Si scaldano i motori, e non solo quelli dei carri, in vista della manifestazione conclusiva del Sardegna Pride 2017 che oggi attraverserà le strade di Sassari. L’appuntamento è per le 18 in via Venezia, strada che verrà chiusa al traffico dal pomeriggio per permettere l’allestimento dei carri che, muniti di sound system, accompagneranno il corteo con la musica dei dj e performance live.

Ad aprire il corteo le Tambure battenti, collettivo femminile nato a Cagliari nell’autunno del 2013 e che ha scelto la forza sciamanica dei tamburi per far sentire la propria voce, seguite dallo striscione ufficiale del Sardegna Pride, dalla delegazione dei minatori di Nuraxi Figus e da quella del Brescia Pride, gemellato con il Sardegna Pride.

Il primo carro sarà quello del Movimento Omosessuale Sardo, l’associazione del coordinamento sardo LGBTQ che, quest’anno, ha la responsabilità dell’organizzazione; da qui suonerà la musica dei dj Graffio (Queer Party) e Paskal (Bear Monday, Roma) e vedrà le drag queen La Trave Nell’Okkio, Darla Fracci e Gyna Canesten. A seguire le associazioni noiDonne2005, Alisso e Franco Mura onlus e la jeep decapottabile delle Famiglie Arcobaleno, l’associazione che si batte per il riconoscimento dei diritti delle famigle omogenitoriali, con genitori e figli provenienti da tutta la Sardegna.

La Flc Cgil e la Cgil Nuovi Diritti sfileranno con un proprio carro seguiti da Akos, associazione contro la prostituzione schiavizzata, Amnesty International ed Emergency. Subito dopo il carro dell’Arc, l’associazione LGBTQ responsabile dell’organizzazione del Sardegna Pride cagliaritano dello scorso anno e le associazioni Zoe – progetto antispecista, Voce Amica e La Gabbianella, il circolo Arci di Carbonia che arriverà con un pullman di partecipanti.
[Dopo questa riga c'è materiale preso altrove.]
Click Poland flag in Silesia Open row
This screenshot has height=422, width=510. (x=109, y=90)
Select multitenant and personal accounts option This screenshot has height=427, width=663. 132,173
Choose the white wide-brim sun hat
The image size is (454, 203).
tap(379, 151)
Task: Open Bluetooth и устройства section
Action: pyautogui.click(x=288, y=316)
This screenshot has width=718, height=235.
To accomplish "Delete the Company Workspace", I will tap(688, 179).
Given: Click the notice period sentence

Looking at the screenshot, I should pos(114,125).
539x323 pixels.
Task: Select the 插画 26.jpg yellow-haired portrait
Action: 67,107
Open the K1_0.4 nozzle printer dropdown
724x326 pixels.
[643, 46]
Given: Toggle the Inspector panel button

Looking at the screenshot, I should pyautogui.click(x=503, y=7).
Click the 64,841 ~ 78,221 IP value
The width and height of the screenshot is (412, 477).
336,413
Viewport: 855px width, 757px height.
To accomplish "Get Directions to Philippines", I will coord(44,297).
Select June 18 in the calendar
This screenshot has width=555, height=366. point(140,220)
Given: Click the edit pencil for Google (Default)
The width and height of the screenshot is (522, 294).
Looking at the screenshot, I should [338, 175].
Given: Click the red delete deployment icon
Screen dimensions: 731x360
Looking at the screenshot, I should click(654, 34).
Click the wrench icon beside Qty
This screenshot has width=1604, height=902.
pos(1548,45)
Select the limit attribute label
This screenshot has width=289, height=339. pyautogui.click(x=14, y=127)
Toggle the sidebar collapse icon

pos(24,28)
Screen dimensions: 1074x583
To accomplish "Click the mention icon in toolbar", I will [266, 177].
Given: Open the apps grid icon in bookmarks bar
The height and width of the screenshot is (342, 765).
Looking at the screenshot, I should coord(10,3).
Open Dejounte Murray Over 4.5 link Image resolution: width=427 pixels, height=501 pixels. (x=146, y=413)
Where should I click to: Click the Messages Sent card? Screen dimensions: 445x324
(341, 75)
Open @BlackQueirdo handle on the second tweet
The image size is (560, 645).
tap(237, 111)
Seguono il carro “Futur’ama”, dedicato alle nuove famiglie e il carro dell’Eventz/True Colors, allestito dalle e dagli studenti del liceo artistico di Sassari, con la musica di dj Voka e gli interventi live delle cantanti Roberta Usai e Rita Casiddu. A seguire le altre associazioni che hanno dato la loro adesione fra cui l’Arci, IRS, la Chiesa pastafariana italiana, Rifondazione comunista, la rete dei Genitori Rainbow, il circolo Mario Mieli di Roma, l’Udu, i Radicali italiani, Libe.r.u., la rete di A Foras ecc.

Il percorso. La partenza del corteo è prevista per le ore 19 e si snoderà per via Napoli, via Amendola, viale Italia, viale regina Margherita, via Asproni e via Roma. Tutte le strade del percorso verranno chiuse al traffico a partire dagli incroci collaterali e, limitatamente a via Roma, ci sarà divieto di parcheggio dal Museo Sanna fino a piazza d’Italia. Il corteo del Sardegna Pride 2017, dopo aver attraversato la città, confluirà in Piazza d’Italia, cornice ideale per il grande concerto – spettacolo.

L’arrivo nella piazza è previsto per le 21.30, con gli interventi delle associazioni promotrici preceduti dal Sindaco di Sassari Nicola Sanna, il Presidente del Consiglio regionale Gianfranco Ganau e dal senatore Luigi Manconi. Per la sicurezza del corteo, la viabilità e i controlli in piazza, l’organizzazione del Sardegna Pride schiererà più di 70 volontari, con una canottiera verde e la scritta staff, che si occuperanno di aiutare la polizia municipale nella gestione del traffico, controllare i carri e i lati del corteo, e presidiare gli accessi in piazza d’Italia per fornire tutte le informazioni richieste e indirizzare le e i partecipanti.

“I’m so…pride”: lo spot ufficiale dell’evento

A presentare la serata ci sarà l’irriverente LaTrave Nell’Okkio accompagnata Gina Canesten e Darla Fracci. Ricchissimo il programma musicale che vedrà alternarsi sul palco del Sardegna Pride gli artisti Moses Concas, Claudia Crabuzza, Giuliano Rassu, i Mowman, le Las Flores e i 3 Minds.